Sewajarnya kita berharap pemuda jadi tulang punggung peradaban. Mereka para agen transformasi sosial. Salah satu pilar strategis bagi peran pemuda adalah komunikasi aktif, mentransfer gagasan-gagasan aktual bagi kemajuan peradaban bangsa dan negara.
Daya intelektual, spirit anti-kemapanan, serta energi melimpah ruah menjadi keunggulan kaum muda dalam mengemban misi ke masa depan. Terlebih di tengah pesatnya kemajuan ilmu dan teknologi informasi, yang telah mengubah tatanan hidup masyarakat, bangsa, dan negara. Tak ada lagi batasan manusia satu dengan yang lain dalam hal interaksi dan komunikasi. Ruang berubah sempit, waktu makin relatif, dan manusia bermigrasi ke perkampungan global yang serba transparan.
Bagi pemuda yang posisinya begitu strategis, segala kemajuan itu dapat digunakan untuk meluruskan catatan sejarah. Atau membangun komunikasi yang memekarkan kecintaan dan nasionalisme sebagai bangsa. Sehingga, dari ke hari, bangunan bangsa dan negara kita makin kekar.

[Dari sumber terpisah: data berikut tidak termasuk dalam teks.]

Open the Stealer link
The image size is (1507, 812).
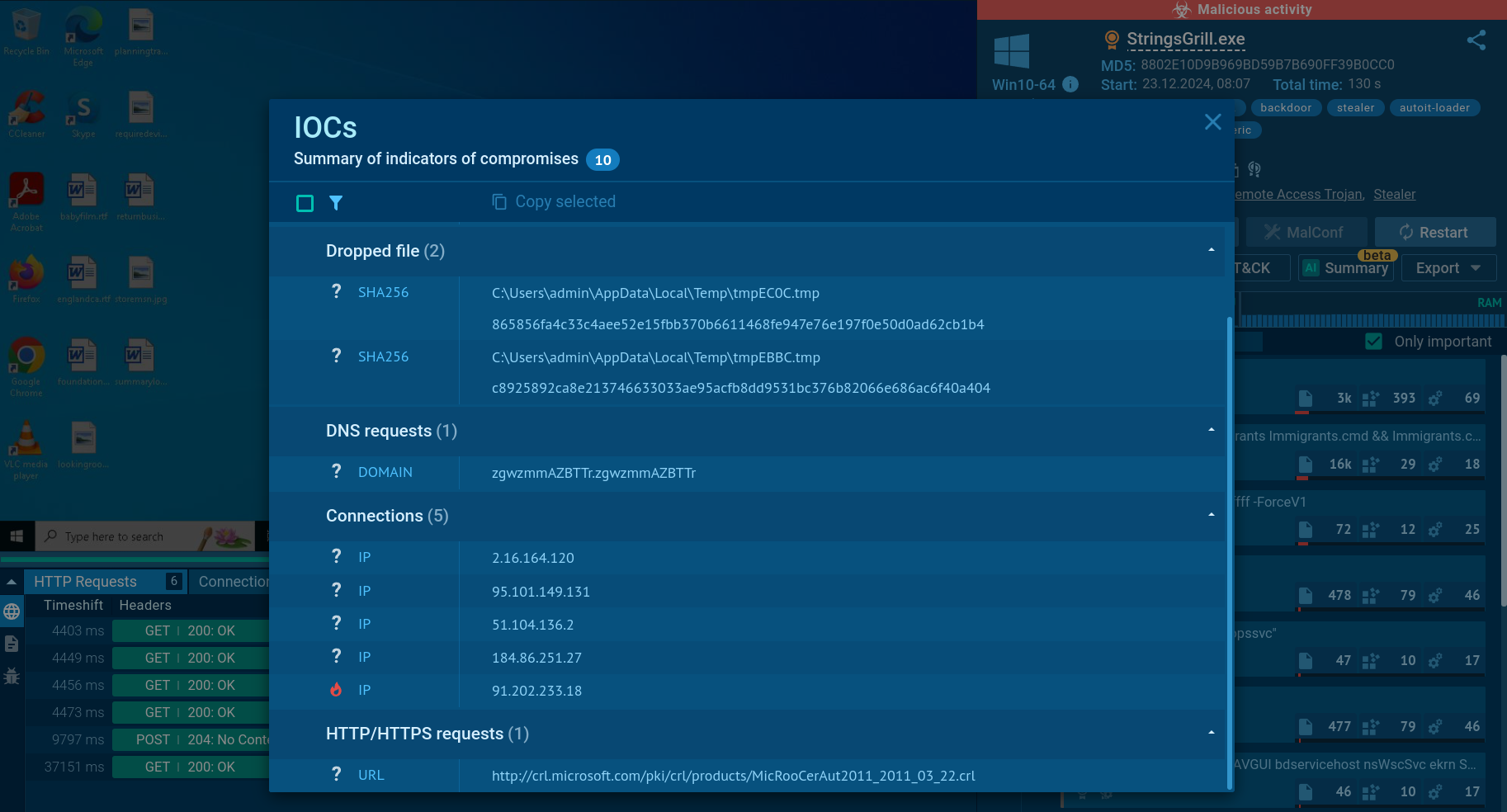tap(1394, 195)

Kemajuan teknologi komunikasi semestinya digunakan penuh bagi kepentingan nasional. Lewat transformasi media massa, sebagai bangsa, kita semestinya melahirkan duta-duta baru kebudayaan dan olahraga. Juga mengirim para diplomat handal untuk mengampanyekan gotong-royong dan Bhineka Tunggal Ika ke seantero jagat.
Indonesia bagian dari komunitas dunia. Pancasila jangan hanya berhenti pada nasionalisme (persatuan). Tapi sekaligus menganjurkan pula internasionalisme berperikemanusiaan. Kebutuhannya sekarang, bagaimana itu dikomunikasikan dengan dunia luar. Jalinan komunikasi yang tentunya berpijak pada kepentingan nasional sebagai negara-bangsa yang besar.
Kita ingin duduk sama rendah, berdiri sama tinggi dengan bangsa lain. Tak ada rasa minder, hina, atau rendah diri. Kita sepatutnya bangga karena Bung Karno pernah memelopori Konferensi Asia-Afrika dan Gerakan Non-Blok untuk membangun keseimbangan ekosistem dunia baru.
Kita pernah mengatakan go to hell with your aid, sebagai bentuk komunikasi politik dan ekonomi kita di dunia internasional. Bahkan, kita pernah menjadi polisi kawasan Asia Pasifik saat satelit palapa dengan perkasa memantau semua aktivitas negara-negara tetangga.
Dari beberapa perspektif di atas, kiranya kita perlu merefleksikan kondisi bangsa dan negara hari ini dan ke depan. Pilar-pilar kebangsaan harus kembali cermat diperiksa. Salah satu pilar penting membangun nasionalisme adalah bahasa sebagai sarana komunikasi.
Dulu, para pendiri negeri dan pejuang bangsa, menggelorakan spirit nasionalisme lewat slogan “merdeka atau mati”, “Bhinneka Tunggal Ika”, dan sejenisnya. Artinya, nasionalisme pertama kali dibangun lewat komunikasi. Ya, nasionalisme dapat ditingkatkan lewat kemampuan komunikasi yang mumpuni. Hari ini, faktanya, Indonesia tak punya kemampuan komunikasi yang memadai.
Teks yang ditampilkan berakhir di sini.